● Exercise: Repeat word for word the rows below, starting at the line that contains "Describe the element at coordinates (168, 120)" and stopping after the line that contains "What do you see at coordinates (141, 442)".

● Data in this exercise:
▽

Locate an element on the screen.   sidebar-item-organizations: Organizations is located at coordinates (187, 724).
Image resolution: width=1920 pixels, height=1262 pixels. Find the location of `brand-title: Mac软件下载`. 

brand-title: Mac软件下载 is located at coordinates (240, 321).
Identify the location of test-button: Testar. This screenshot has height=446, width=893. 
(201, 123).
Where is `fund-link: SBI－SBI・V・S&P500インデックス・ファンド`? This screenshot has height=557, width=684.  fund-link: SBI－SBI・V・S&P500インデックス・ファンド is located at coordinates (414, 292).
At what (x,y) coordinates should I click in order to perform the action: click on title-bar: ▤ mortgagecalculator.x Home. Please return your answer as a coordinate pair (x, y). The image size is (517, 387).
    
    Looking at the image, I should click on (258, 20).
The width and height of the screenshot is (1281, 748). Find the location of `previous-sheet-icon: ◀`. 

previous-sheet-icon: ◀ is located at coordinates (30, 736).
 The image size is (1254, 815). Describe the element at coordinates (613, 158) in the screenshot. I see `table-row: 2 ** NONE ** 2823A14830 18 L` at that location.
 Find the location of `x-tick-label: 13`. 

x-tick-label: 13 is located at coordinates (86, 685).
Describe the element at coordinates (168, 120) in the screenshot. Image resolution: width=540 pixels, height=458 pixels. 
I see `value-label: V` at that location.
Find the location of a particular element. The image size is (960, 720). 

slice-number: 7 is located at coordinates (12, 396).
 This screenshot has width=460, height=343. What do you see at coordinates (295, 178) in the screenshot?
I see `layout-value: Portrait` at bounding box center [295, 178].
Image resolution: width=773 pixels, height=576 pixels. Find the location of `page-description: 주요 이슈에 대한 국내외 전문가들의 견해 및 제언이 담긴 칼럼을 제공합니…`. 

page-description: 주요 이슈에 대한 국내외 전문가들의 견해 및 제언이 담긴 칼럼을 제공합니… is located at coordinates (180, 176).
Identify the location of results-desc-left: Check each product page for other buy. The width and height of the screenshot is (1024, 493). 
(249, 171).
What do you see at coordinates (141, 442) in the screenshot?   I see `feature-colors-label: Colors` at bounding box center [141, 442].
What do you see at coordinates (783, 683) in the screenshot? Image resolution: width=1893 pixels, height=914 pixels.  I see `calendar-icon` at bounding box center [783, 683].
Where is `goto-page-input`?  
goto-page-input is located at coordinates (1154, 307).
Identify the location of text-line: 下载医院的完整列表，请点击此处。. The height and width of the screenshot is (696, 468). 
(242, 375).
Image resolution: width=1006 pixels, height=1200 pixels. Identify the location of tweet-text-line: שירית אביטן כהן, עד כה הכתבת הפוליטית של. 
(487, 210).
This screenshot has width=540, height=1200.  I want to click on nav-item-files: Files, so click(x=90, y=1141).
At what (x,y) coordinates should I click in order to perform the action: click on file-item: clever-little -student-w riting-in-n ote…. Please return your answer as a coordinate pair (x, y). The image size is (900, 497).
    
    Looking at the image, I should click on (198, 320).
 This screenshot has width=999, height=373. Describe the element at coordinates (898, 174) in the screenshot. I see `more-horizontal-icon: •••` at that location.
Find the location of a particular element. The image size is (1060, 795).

△

● Response to this task:
Describe the element at coordinates (168, 120) in the screenshot. Image resolution: width=540 pixels, height=458 pixels. 
I see `value-label: V` at that location.
Find the location of a particular element. The image size is (960, 720). 

slice-number: 7 is located at coordinates (12, 396).
 This screenshot has width=460, height=343. What do you see at coordinates (295, 178) in the screenshot?
I see `layout-value: Portrait` at bounding box center [295, 178].
Image resolution: width=773 pixels, height=576 pixels. Find the location of `page-description: 주요 이슈에 대한 국내외 전문가들의 견해 및 제언이 담긴 칼럼을 제공합니…`. 

page-description: 주요 이슈에 대한 국내외 전문가들의 견해 및 제언이 담긴 칼럼을 제공합니… is located at coordinates (180, 176).
Identify the location of results-desc-left: Check each product page for other buy. The width and height of the screenshot is (1024, 493). 
(249, 171).
What do you see at coordinates (141, 442) in the screenshot?   I see `feature-colors-label: Colors` at bounding box center [141, 442].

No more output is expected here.